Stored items
########
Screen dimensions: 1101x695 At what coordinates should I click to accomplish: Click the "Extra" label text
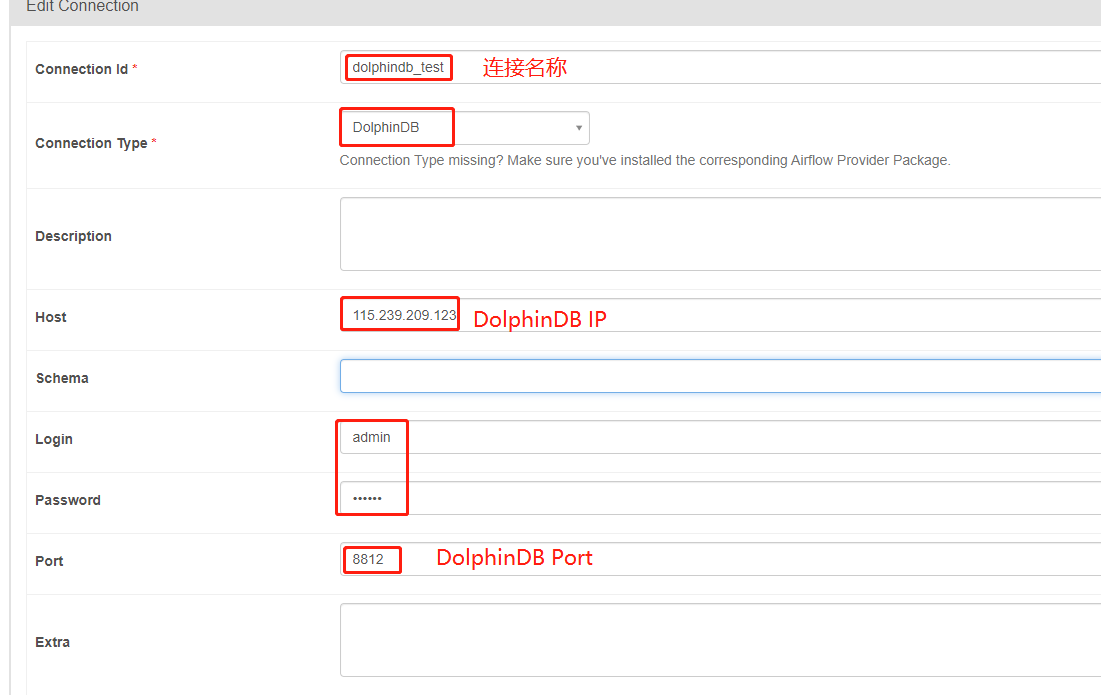point(52,642)
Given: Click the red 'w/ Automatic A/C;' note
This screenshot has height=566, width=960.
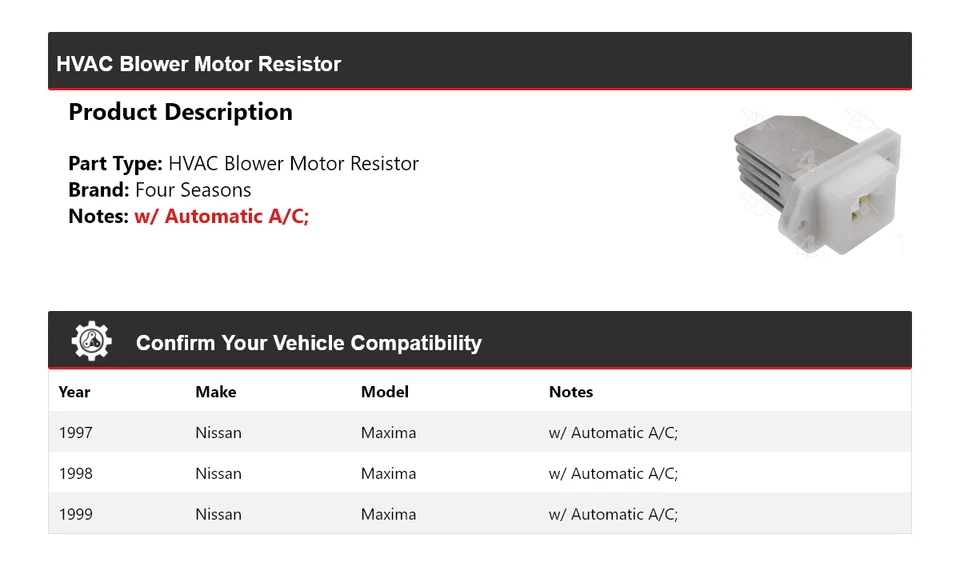Looking at the screenshot, I should (x=222, y=216).
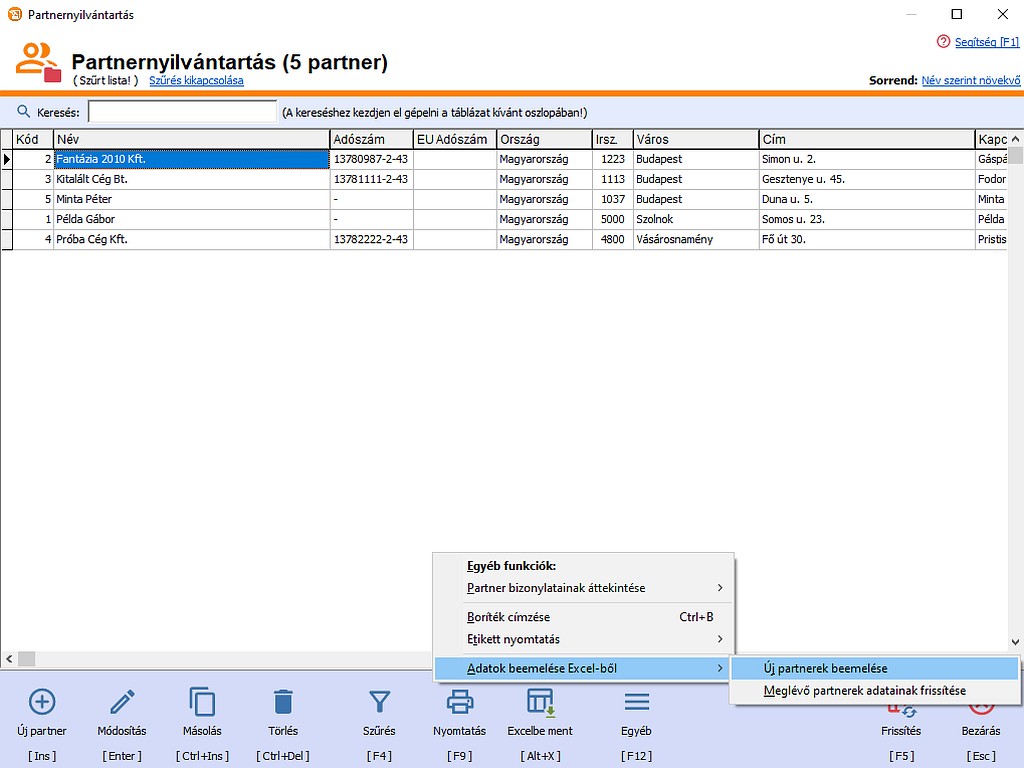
########
Copy every line above exactly, leaving no picture in the copy.

Screen dimensions: 1101x695 At what coordinates should I click to accomplish: Click the "Extra" label text
point(52,642)
Given: Click the red 'w/ Automatic A/C;' note
This screenshot has height=566, width=960.
Looking at the screenshot, I should (x=222, y=216).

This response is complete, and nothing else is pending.